Passage provided ::
------------
What is not speculation is that they restricted the buying of stocks while not restricting the selling. The rest, though it may be speculation, has enough circumstantial evidence to allow most regular folks to make up their mind.

The people who will invest in the IPO aren't going to be the people who lost money due to RH locking the purchasing of stocks and stopping the price from sky rocketing.

But in terms of a customer base, in terms of a company, RH are dust.

https://www.trustpilot.com/review/robinhood.com

>What is not speculation is that they restricted the buying of stocks while not restricting the selling.

Yes but RH didn't have the billions of $$$ deposited at the clearing house for their trades to be honored. Buying stock to settle a few days later requires collateral that RH didn't have.

It may help to read through the answers: https://money.stackexchange.com/questions/136272/why-would-c...
------------
Stored data ::
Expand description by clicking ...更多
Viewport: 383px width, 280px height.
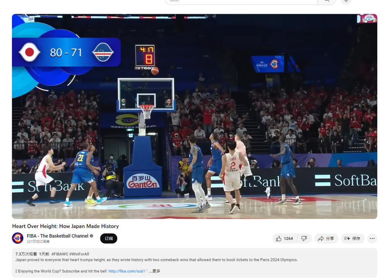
------------
List of tasks ::
a. Quote every sentence in the discussion of Robinhood that contains the abbreviation "RH".
b. Write a continuation of the discussion of Robinhood, starting after its final sentence.
The listing has no role in this work.

Task responses ::
a.
- The people who will invest in the IPO aren't going to be the people who lost money due to RH locking the purchasing of stocks and stopping the price from sky rocketing.
- But in terms of a customer base, in terms of a company, RH are dust.
- Yes but RH didn't have the billions of $$$ deposited at the clearing house for their trades to be honored.
- Buying stock to settle a few days later requires collateral that RH didn't have.

b.
This is why they scrambled at the last minute to raise billions to meet the higher collateral requirements: https://www.google.com/search?q=robinhood+2.4+3.4+billion

RH does some questionable things but their "restriction of the buying" is an inevitable consequence of not having the billions to meet any margin calls. They were the tail not the dog.

> What is not speculation is that they restricted the buying of stocks while not restricting the selling. The rest, though it may be speculation, has enough circumstantial evidence to allow most regular folks to make up their mind.

Right, because sell orders would lower the clearinghouse margin requirements. If there are $100M GME buys on RH with 2 days to clear and $100M GME sells with 2 days to clear, their clearinghouse margin requirement is $0.

Robinhood has added millions of new accounts and the price of GME recently reached the same heights this past week for anyone that was still holding losses. A bunch of people gambling money isn't going to affect the company.